SPECIAL CAPITAL GAINS FOR FEDERAL § 338 ELECTION
Special Capital Gains Exclusion. A special capital gains exclusion is an exclusion provided in Neb. Rev. Stat. § 77-2715.09 that reduces Nebraska taxable income by the amount of the capital gains from the sale or exchange of capital stock of one corporation selected by a shareholder who received the stock while employed by the corporation, or on account of employment with the corporation, when the corporation meets certain other criteria (see Neb. Rev. Stat. § 77-2715.08).
The ownership of a business operated by a corporation is normally transferred either by the shareholders selling the stock of the corporation or by the corporation selling its capital assets. There are significant tax and nontax business reasons for using each of the two methods. In addition to the federal tax differences which are recognized by Nebraska, the Revenue Act of 1967, as amended, provides for an additional difference between the two methods. The Exclusion applies to the capital gains from the sale or exchange of capital stock, but does not apply to the capital gains related to the sale of the assets of a corporation.
In order to minimize the tax differences between the two types of transactions, the IRC provides an election under § 338(h)(10). This particular election is an election to treat the sale of stock as the deemed sale of assets. The transaction is taxed as if there were two separate corporations, “Old Target” and “New Target.” Old Target is deemed to sell all of its assets to New Target at fair market value. New Target has a new depreciation basis for the assets, and Old Target recognizes gain on the assets as though the assets were sold at fair market value. The shareholder’s basis of the stock in Old Target is adjusted, and then Old Target is deemed to make a distribution in liquidation which may create additional capital gains for the shareholders.
The actual transaction is the sale of stock that would qualify for the Exclusion. The making of the election does not disqualify the transaction. For Nebraska purposes, the federal election to treat the sale of the stock as the deemed sale of assets and liquidation is binding. The seller will have income for Nebraska in the same amount and of the same character as on the federal return.
Any ordinary income recognized, such as a recapture of accelerated depreciation, or gains on the sale of capital assets used in a trade or business under IRC §§ 1231, 1245, and 1250, recognized by Old Target, whether or not the gains flow through to, and are reported on, the shareholder’s return are not allowable under the Exclusion. These items are deemed to arise from the sale of the assets.
Only the capital gains relating to the sale of stock recognized by the selling shareholder are eligible for the Exclusion. In the deemed transaction, the capital gains that arise from the deemed liquidation of the corporation are considered to be capital gains from the sale or exchange of capital stock. These capital gains on the deemed liquidation can be excluded from income subject to tax in Nebraska as indicated in Neb. Rev. Stat. § 77-2715.09 below (emphasis added):
77-2715.09 Capital stock; sale or exchange; extraordinary dividend and capital gains treatment.

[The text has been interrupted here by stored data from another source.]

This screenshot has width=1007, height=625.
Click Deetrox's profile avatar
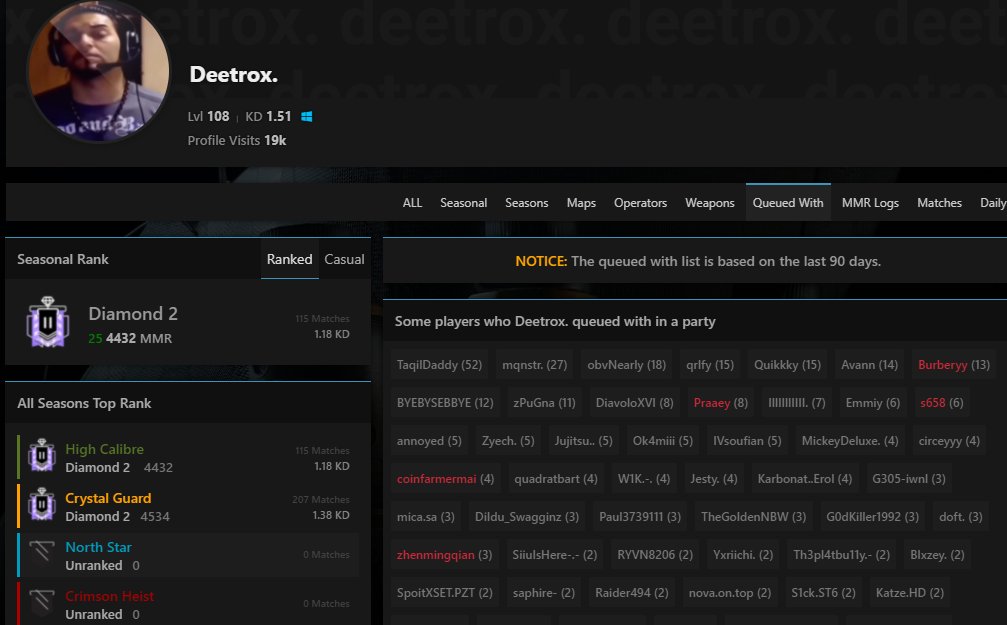(x=98, y=71)
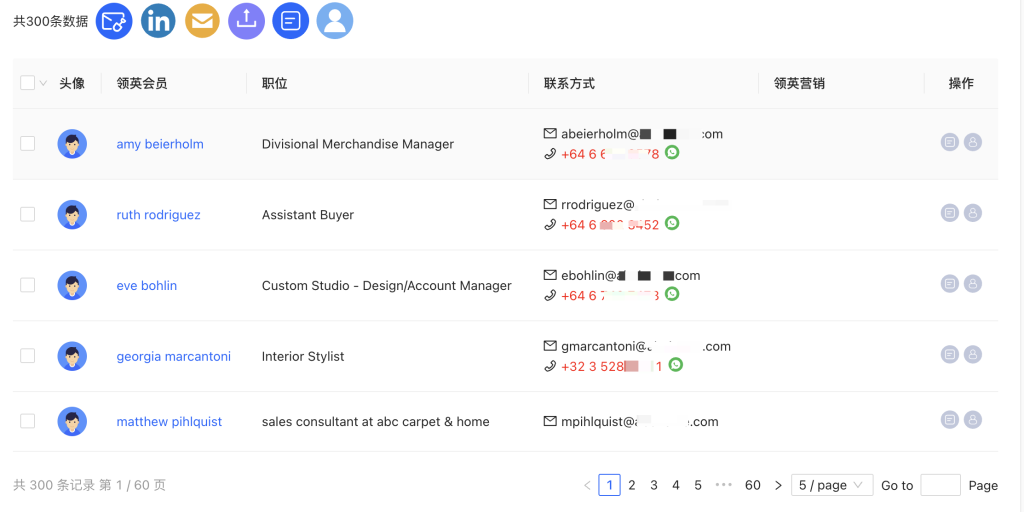Image resolution: width=1024 pixels, height=512 pixels.
Task: Jump to last page 60
Action: [753, 485]
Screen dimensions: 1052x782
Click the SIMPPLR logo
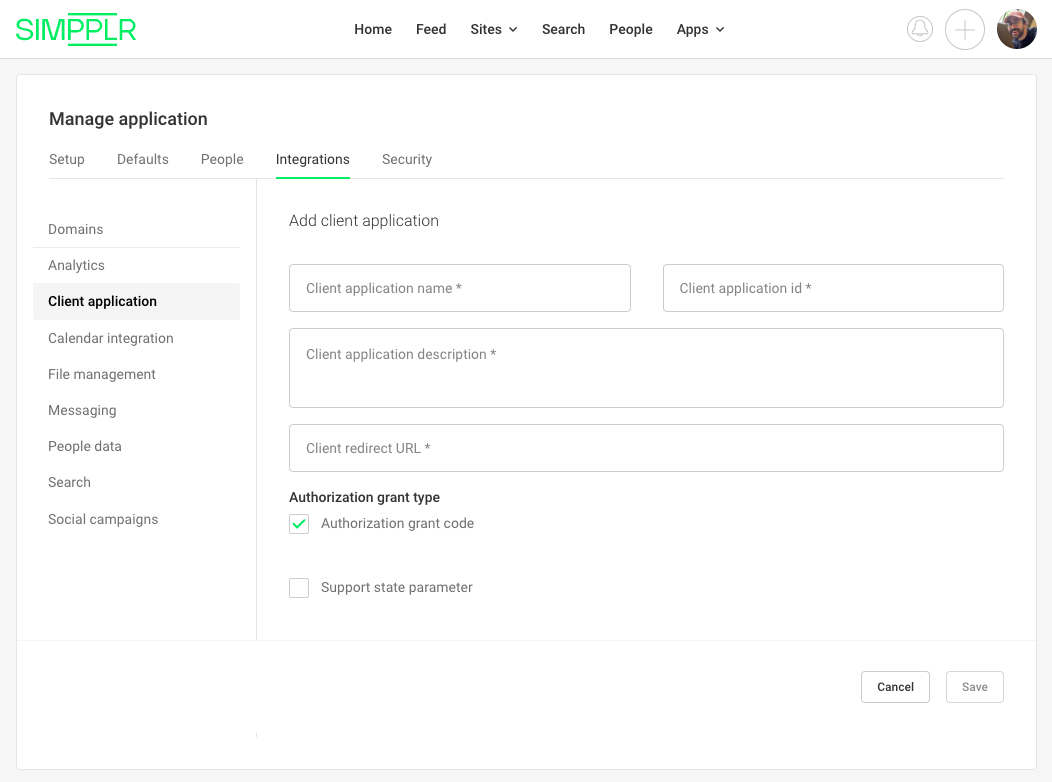pos(76,29)
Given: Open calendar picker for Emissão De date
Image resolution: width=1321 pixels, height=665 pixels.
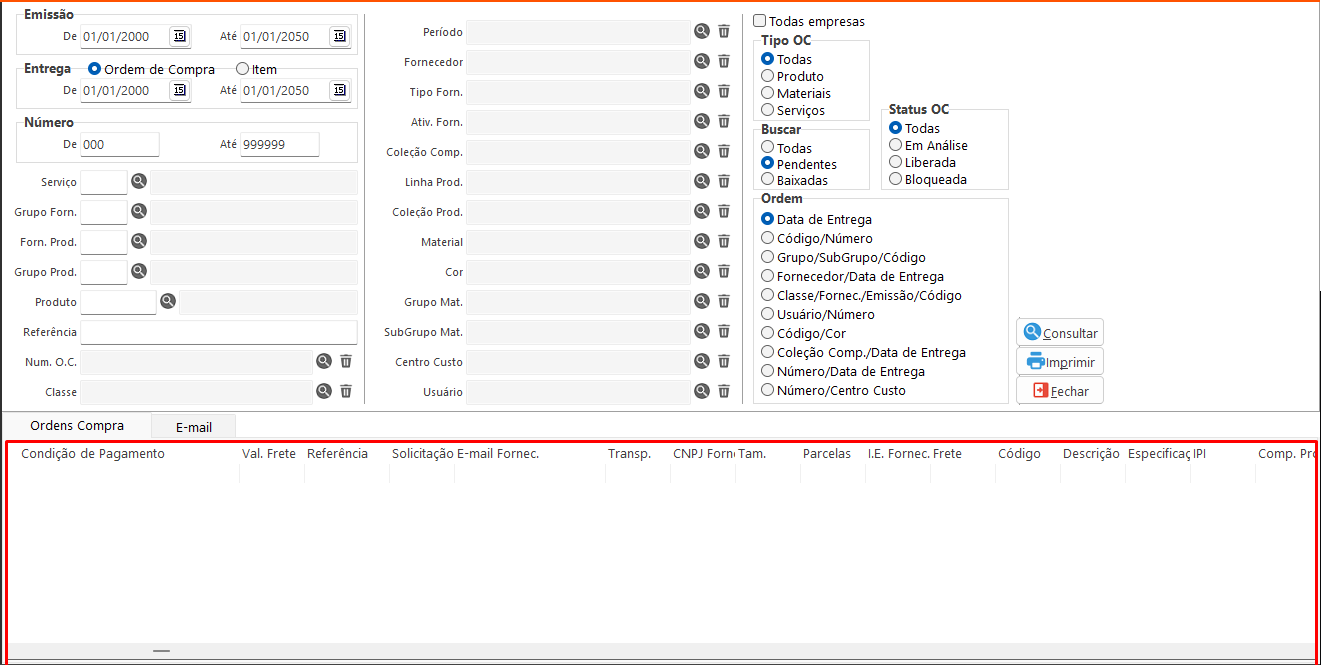Looking at the screenshot, I should 178,36.
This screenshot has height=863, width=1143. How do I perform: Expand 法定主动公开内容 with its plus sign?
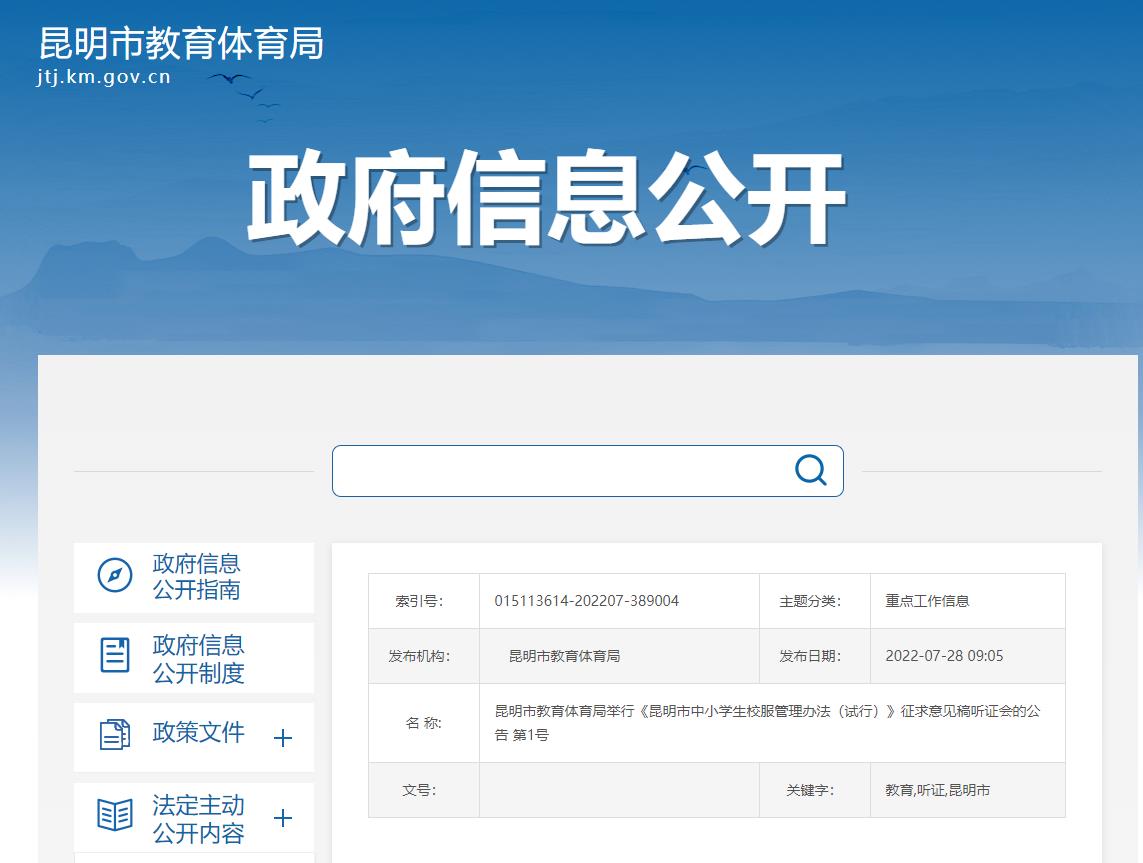tap(283, 818)
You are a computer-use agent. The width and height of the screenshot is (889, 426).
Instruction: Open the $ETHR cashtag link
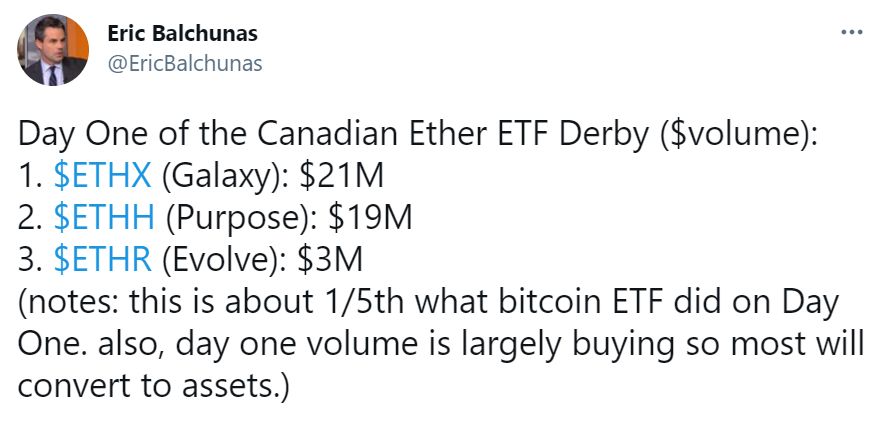102,260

(1) Every resident individual may elect under this section to subtract from federal adjusted gross income, or for trusts qualifying under subdivision (2)(c) of this section from taxable income, the extraordinary dividends paid on and the capital gain from the sale or exchange of capital stock of a corporation acquired by the individual (a) on account of employment by such corporation or (b) while employed by such corporation.